Problem details: The entries below are to be given back exactly, with images excluded.

(Saved data entries)
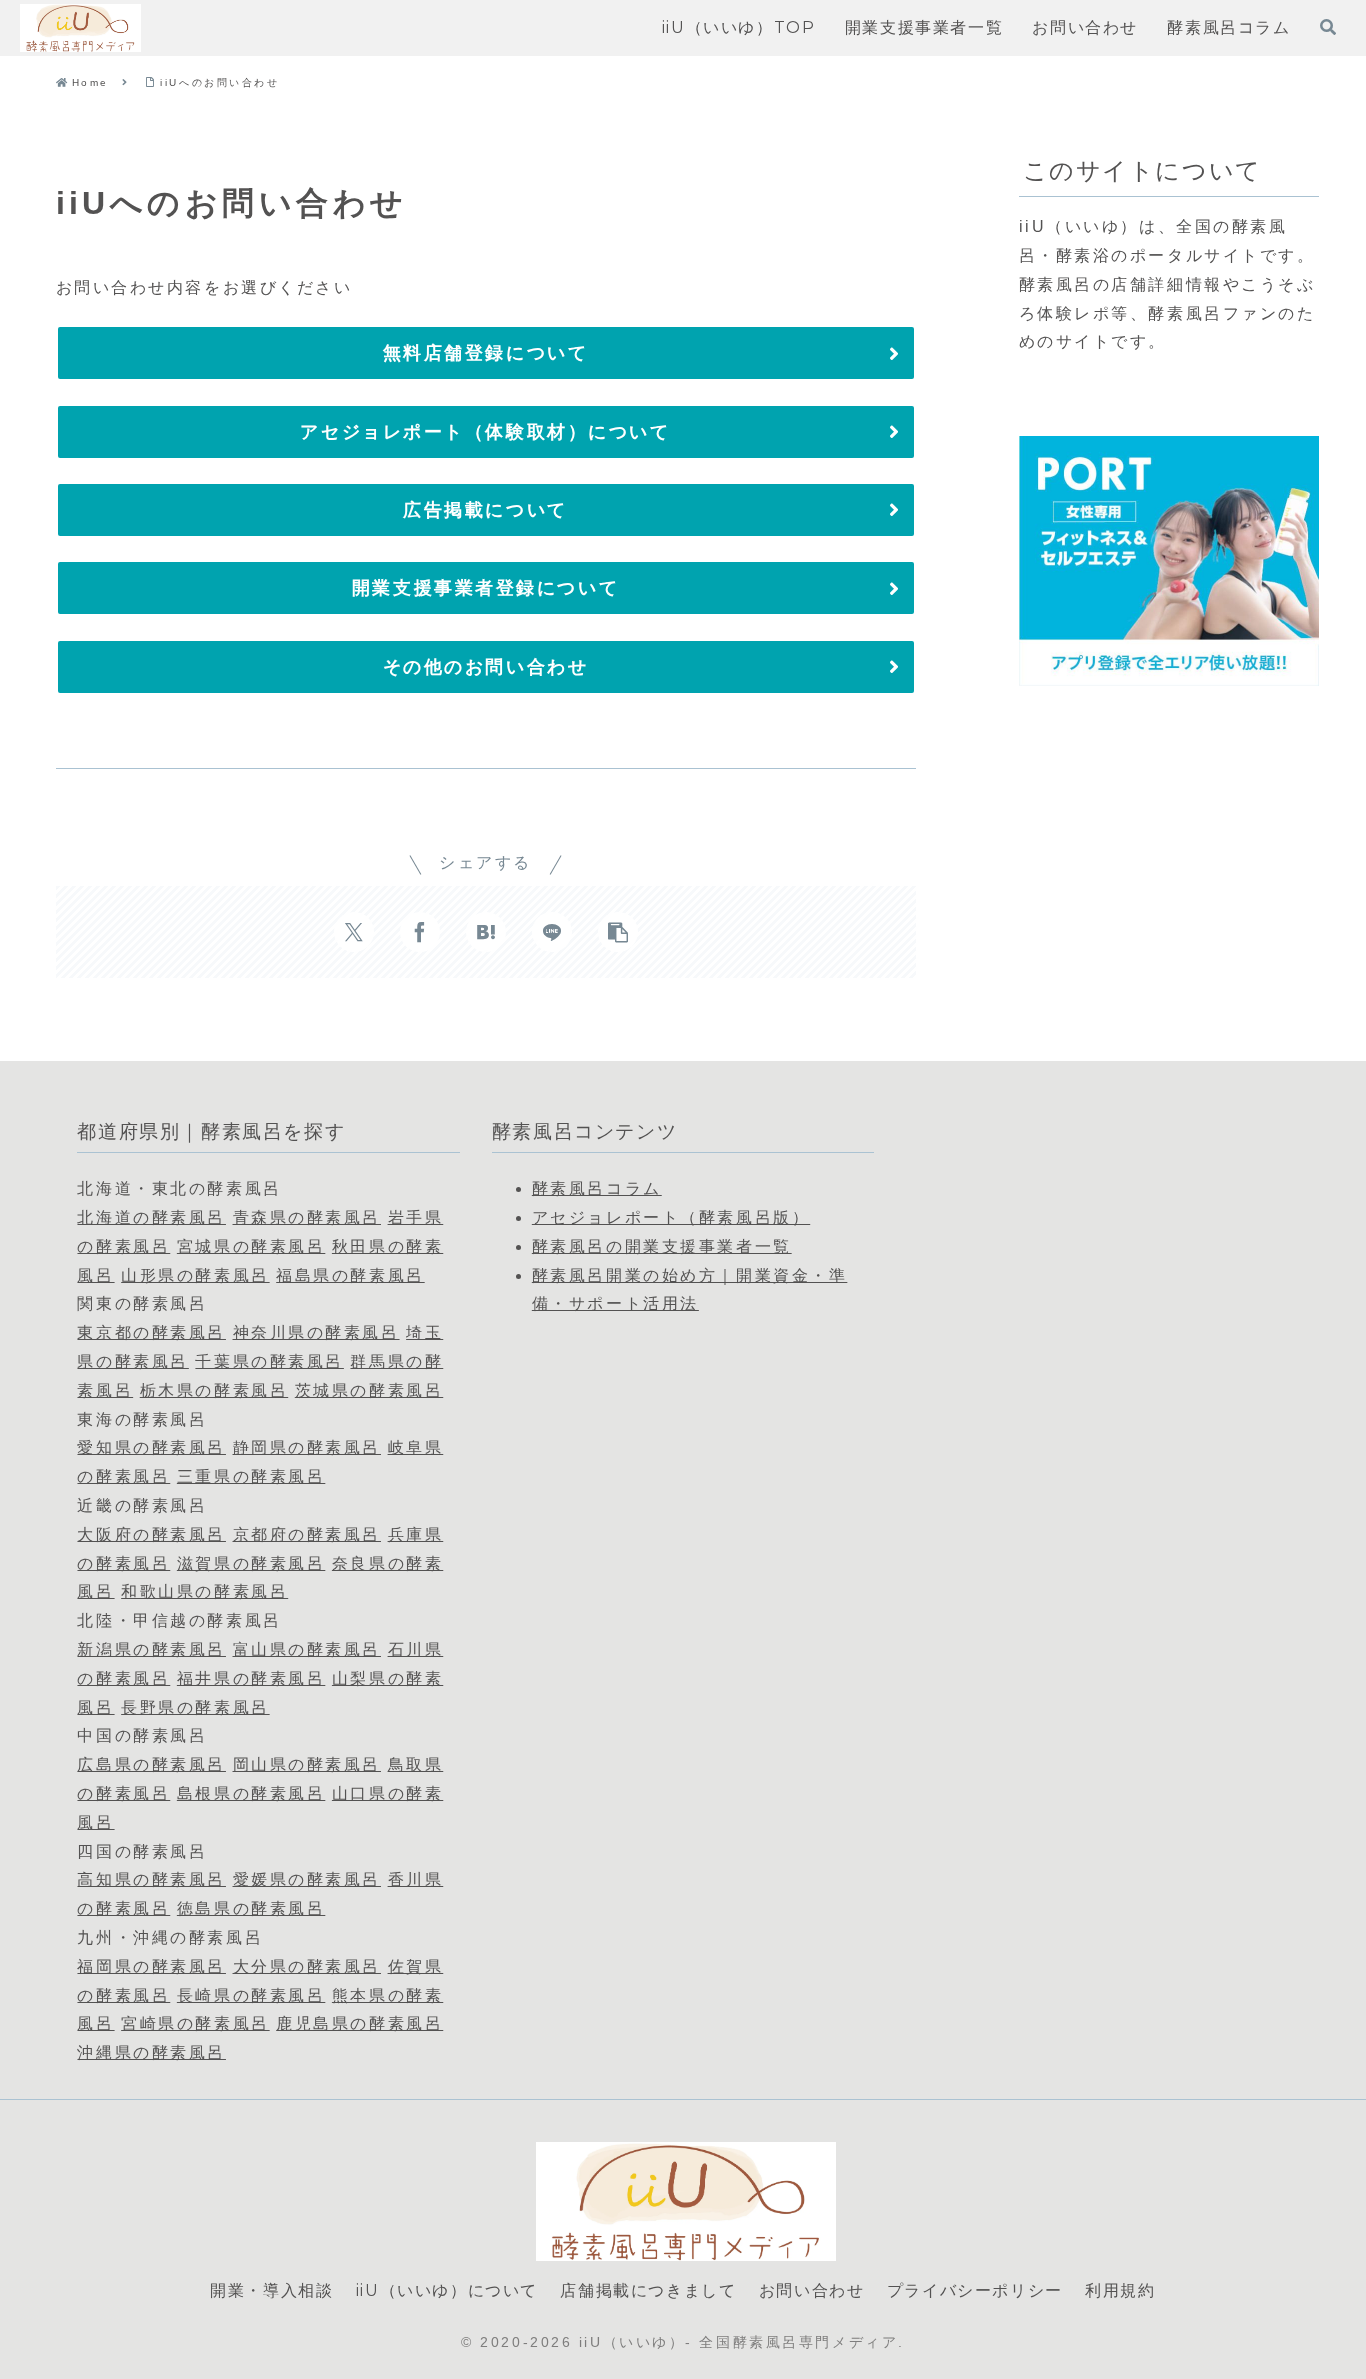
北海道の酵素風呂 (151, 1217)
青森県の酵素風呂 (307, 1217)
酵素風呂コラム (597, 1188)
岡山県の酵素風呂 (307, 1764)
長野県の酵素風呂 (195, 1707)
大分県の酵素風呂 (307, 1966)
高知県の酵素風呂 (151, 1879)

Response box:
北海道の酵素風呂 (151, 1217)
青森県の酵素風呂 (307, 1217)
酵素風呂コラム (597, 1188)
岡山県の酵素風呂 (307, 1764)
長野県の酵素風呂 (195, 1707)
大分県の酵素風呂 (307, 1966)
高知県の酵素風呂 (151, 1879)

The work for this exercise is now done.